## LISTA DE TAREFAS:
a: Enumere as três categorias de casos complicados que Manuela Gonçalves identifica na secção do documento.
b: Transcreva da secção do documento o trecho que vai de "Hábitos, cachets e" até "gasta em 2020.", inclusive.

## SECÇÃO DO DOCUMENTO:

Manuela Gonçalves, técnica oficial de contas, trabalha há 15 anos com artistas, e agrupa em três categorias os casos complicados com que se depara. A primeira categoria é formada pelas pessoas que têm trabalhos técnicos, não autorais, e que têm feito um grande esforço para serem incluídos nos apoios. Alguns CAE (código de atividade económica) foram muito lesados pela pandemia. A técnica deixa um alerta: "é preciso que estes trabalhadores sejam incluídos nos apoios do Governo".
A segunda categoria é formada por trabalhadores que nunca declararam a atividade, para não pagarem impostos. "Agora, querem estar na fila da frente para receber apoios e procuram-nos. Como se houvesse uma forma milagrosa de contornar a situação. Evidentemente, não há saída para estes casos", lamenta.
A terceira categoria, e talvez a mais complexa, diz respeito a pessoas que aceitam, por iliteracia financeira e por pressão das entidades empregadoras (que apresentam subfaturação do negócio), não declarar o rendimento. É um tipo de caso tão irresolúvel como o anterior. Muitos trabalhadores foram agora pedir para lhes passarem recibos com retroativos, mas "não surtiu efeito nenhum".
O mesmo problema aconteceu com os negócios que apresentaram valores inferiores aos faturados. "Como o índice de referência é o que está declarado, agora arrependem-se de não terem declarado a faturação correta", esclarece Manuela Gonçalves. Os apoios do Governos são sempre proporcionais aos valores declarados.
Hábitos, cachets e fugas
O JN encontrou vários exemplos de pessoas nestas situações. Rui Andrade é roadie, ou seja, é o técnico responsável por descarregar e carregar o material e fazer a montagem de todos os equipamentos de palco.
"Como não houve concertos, não trabalhei. Nem sequer houve feiras de turismo e eventos, não fiz nada. E como não fiz nada, não declarei nada nem recebi nada", resume. "Não recebo direitos de autor, nem conexos, nem royalties, como os músicos", acrescenta. Mas é um trabalhador da cultura, um invisível que tem como CAE "outros serviços". Atualmente, vive de apoio familiar, a almofada acumulada na década em que trabalhou foi gasta em 2020.

## EXCERTOS DE DADOS:
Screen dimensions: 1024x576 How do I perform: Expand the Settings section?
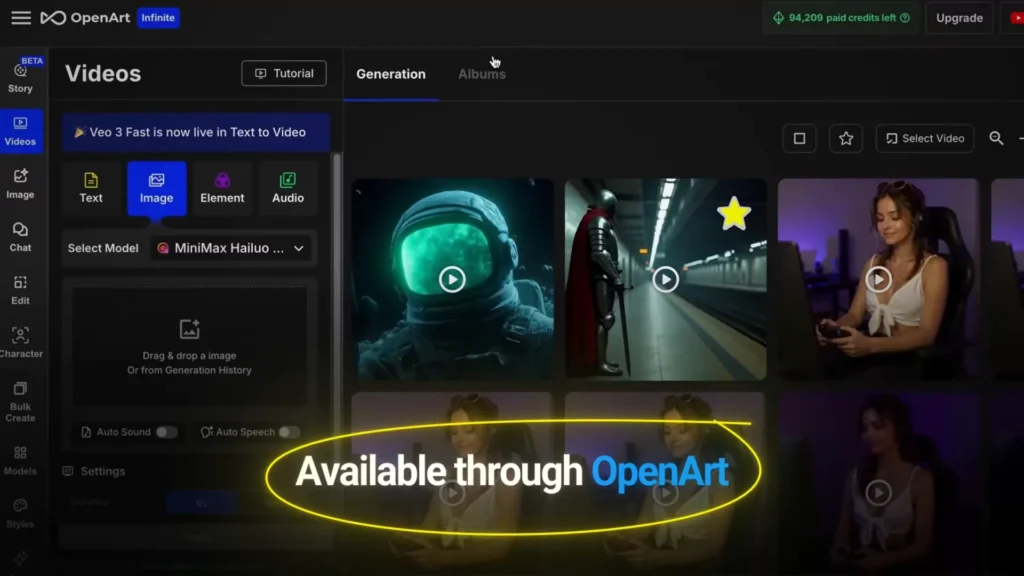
--
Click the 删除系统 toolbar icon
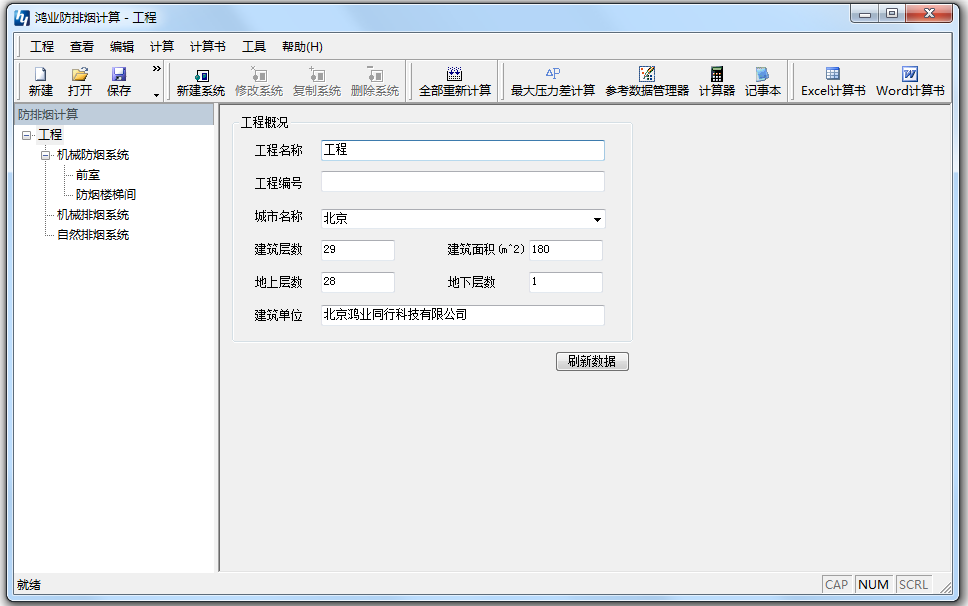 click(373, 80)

## SOLUÇÕES DOS EXERCÍCIOS:
a:
- Pessoas com trabalhos técnicos, não autorais, que têm feito um grande esforço para serem incluídas nos apoios.
- Trabalhadores que nunca declararam a atividade, para não pagarem impostos.
- Pessoas que aceitam não declarar o rendimento, por iliteracia financeira e por pressão das entidades empregadoras.

b:
Hábitos, cachets e fugas
O JN encontrou vários exemplos de pessoas nestas situações. Rui Andrade é roadie, ou seja, é o técnico responsável por descarregar e carregar o material e fazer a montagem de todos os equipamentos de palco.
"Como não houve concertos, não trabalhei. Nem sequer houve feiras de turismo e eventos, não fiz nada. E como não fiz nada, não declarei nada nem recebi nada", resume. "Não recebo direitos de autor, nem conexos, nem royalties, como os músicos", acrescenta. Mas é um trabalhador da cultura, um invisível que tem como CAE "outros serviços". Atualmente, vive de apoio familiar, a almofada acumulada na década em que trabalhou foi gasta em 2020.